Hi aym280, I planted my snowdrops in a clay pot with John Innes no 3 as they will be staying in the pot permanently. The pot is about 1 ft across and approx 8inches deep. I put a layer of gravel on the top to retain moistore and it looks better. i can place the pots where I want and they are small enough for me to lift out of the way when they've finished flowering. they look very pretty but I'm hoping they will improve each year. My pots are by the front door in the sun at the moment but have been in the shade till they started sprouting.


Butter': These are my son's heirlooms! Only joking!. Not cheap. I think you should know by now that I am into all sorts of weird and unusual things. Protea (only one root which I stupidly turned up and then I realised that was how I killed all my 100-day incubation acer seedlings by planting them with the roots UP in the air! - So I committed mass infanticide!) I have only got John Innes No 1. I might go into the workshop to see if I have number 2 or 3 as suggested by a video and Bright star.  I need to put them in pot as I tend to kill existing bulbs or plants by planting something on top of them. I am quite useless at labelling as well. 

Bright star: I have lined the bottom with some horticultural sand (50p a bg - I know I like to brag! ) and I will do so for the top as well. I will add some bark mulch on the top of the bottom layer of sand and some Home base compost mixed with a bit of vermiculite. What do you two think? I will put them somewhere shady. I reckon shady or partial shade in summer. Now I can actually let them enjoy a bit of sun. Is that right? I just don't want to kill them. I will take a ruler and see where I can hunt down these pots. I have hundreds of them. 

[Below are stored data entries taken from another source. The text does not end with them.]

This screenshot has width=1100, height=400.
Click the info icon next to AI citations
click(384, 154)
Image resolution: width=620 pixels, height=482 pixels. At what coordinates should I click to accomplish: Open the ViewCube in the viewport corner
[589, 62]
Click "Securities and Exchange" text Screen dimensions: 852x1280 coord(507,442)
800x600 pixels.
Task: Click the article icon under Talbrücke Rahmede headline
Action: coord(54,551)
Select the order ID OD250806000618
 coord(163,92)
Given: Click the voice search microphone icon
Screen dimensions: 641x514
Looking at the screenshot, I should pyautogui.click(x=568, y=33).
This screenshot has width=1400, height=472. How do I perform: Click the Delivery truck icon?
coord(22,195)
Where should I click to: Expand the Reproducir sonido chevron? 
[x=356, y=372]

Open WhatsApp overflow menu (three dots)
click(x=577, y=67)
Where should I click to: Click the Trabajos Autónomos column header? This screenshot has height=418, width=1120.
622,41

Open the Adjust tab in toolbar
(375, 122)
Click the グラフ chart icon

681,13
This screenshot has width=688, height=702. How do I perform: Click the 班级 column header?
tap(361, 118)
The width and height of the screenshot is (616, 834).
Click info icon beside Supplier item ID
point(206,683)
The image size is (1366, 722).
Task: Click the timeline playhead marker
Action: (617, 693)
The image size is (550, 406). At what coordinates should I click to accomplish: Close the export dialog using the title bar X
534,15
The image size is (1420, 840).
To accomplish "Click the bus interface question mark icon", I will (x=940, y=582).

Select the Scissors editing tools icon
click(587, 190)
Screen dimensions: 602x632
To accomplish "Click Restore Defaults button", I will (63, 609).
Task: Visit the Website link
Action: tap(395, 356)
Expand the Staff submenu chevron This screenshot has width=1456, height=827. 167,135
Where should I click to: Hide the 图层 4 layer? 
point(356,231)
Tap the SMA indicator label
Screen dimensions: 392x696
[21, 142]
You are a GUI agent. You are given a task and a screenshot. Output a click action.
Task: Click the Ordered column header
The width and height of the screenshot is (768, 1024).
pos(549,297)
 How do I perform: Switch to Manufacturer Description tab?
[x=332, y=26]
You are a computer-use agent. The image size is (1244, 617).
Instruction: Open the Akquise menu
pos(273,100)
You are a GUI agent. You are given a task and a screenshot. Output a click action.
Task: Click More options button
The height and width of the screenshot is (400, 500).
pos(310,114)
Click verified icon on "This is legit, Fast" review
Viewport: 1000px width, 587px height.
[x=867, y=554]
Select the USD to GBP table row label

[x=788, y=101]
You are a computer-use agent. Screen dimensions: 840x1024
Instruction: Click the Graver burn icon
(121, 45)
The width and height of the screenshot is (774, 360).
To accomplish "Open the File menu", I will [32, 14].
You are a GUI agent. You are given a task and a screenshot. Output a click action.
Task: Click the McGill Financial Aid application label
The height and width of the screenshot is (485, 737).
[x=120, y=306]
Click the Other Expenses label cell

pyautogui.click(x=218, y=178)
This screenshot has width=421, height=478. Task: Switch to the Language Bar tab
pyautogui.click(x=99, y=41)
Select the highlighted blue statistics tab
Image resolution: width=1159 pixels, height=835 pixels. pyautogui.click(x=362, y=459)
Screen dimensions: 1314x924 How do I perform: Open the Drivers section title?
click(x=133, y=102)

Sitting here, I can actually feel the chill. Big freeze is coming. Thank you to you both for the lovely and detailed advice. Keep warm and healthy! 


if you can get hold of leaf mould then mix 50-50 with a good loam based compost, then top dress every year with 100% leaf mould - it replicates where they live in woodland



treehugger: Wish I had asked the question earlier. I will bear this in mind as I will have to dig some up from last year's purchase. The way I go, I might kill them all by planting something on top of them. I didn't expect such swift delivery. Thank you for you useful advice. 

Mine are all planted round my hellebores, which don't have any big leaves while the snowdrops are out, but do for the rest of the year, so there is no space to be tempted to plant something in! Works well for me, and they both like leafmould. Hardy geraniums are good companions too.

Mine are heirlooms, they all came from my mother-in-law's garden, single ones and double ones. I have never bought any, but in the last 3 or 4 years they have developed several clumps that are much taller and have larger flowers. Presumably a natural genetic variation, as it is highly unlikely that any of the few people who live within bee flight distance of me have any thing other than bog standard snowdrops, if they have any at all. Gardens aren't a big feature round here (except for me of course, but I'm clearly mad!)


Butter: Would you mind gracing my thread My Flowers with your flowers please? I'd love to see your trollius chinensis, hellebores and snowdrops. As I live in a built up urban area, I don't have a big garden and I don't want to extend my borders any more. I have already opened up about 100 square feet of planting areas with loads of digging, horse manure, compost. That's why I tended to plant something new on top of something dormant and so have killed quite a few. I think I must have killed my burgundy alstroemeria! by planting something on top! I'd call myself mad too, but it gives me so much pleasure!

I have gathered a big bag of leaves to make leaf mould, but it will be a while for them to decompose. It's a good idea to plant them together as they are woodland plants, and both benefit from shrubs or trees providing them shelter and a bit of shade in summer .. Good idea!